A Waite, a la cabeza de un jurado formado por ocho expertos, le ha encandilado el paralelismo de líneas diagonales. «No puedes apartar tus ojos de la relación entre la montaña y el hielo. Es visualmente dramático y tiene una precisión matemática», alaba el maestro. «El frío de la montaña y el hielo combinan bien con el ámbar de su entorno. Esta es una imagen con la que puedes escuchar y sentir el paisaje, además de contemplarlo. Resulta emocionalmente fuerte e involucra al espectador en múltiples niveles», valora. Además del título de Fotógrafo de Paisajes de 2018, Rowbottom se embolsará el equivalente a 11.400 euros.

Madrugones y texturas

Sin menos suerte, Marie Davey lo apostó todo al rojo para inmortalizar un energizante amanecer en Houghton, West Sussex, gracias al carmín rabioso de un campo abarrotado de amapolas, el refrescante verde lima de un campo de cebada y el velo pálido de la niebla sobre el valle. Atrapar el espectáculo le costó, cuenta la autora, un toque de despertador a las 2.45 horas de la mañana que «bien mereció la pena».
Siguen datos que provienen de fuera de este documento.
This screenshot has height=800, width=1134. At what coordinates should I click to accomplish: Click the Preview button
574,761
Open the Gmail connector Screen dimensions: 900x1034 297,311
El trabajo de Paul McLoughlin, por su parte, apela al tacto. La textura de su instantánea de campesinos de Winkleigh, en Devon, apilando la paja en caprichosas formas, raspa, literalmente, mientras que el 'Despertar en Arch', de Karen Deakin, con sus gansos acicalándose a orillas de un lago brumoso, induce a un placentero duermevela.

Todas las imágenes preseleccionadas por el jurado del certamen se exhiben desde el viernes en la London Waterloo, la estación de trenes y metro más concurrida del Reino Unido.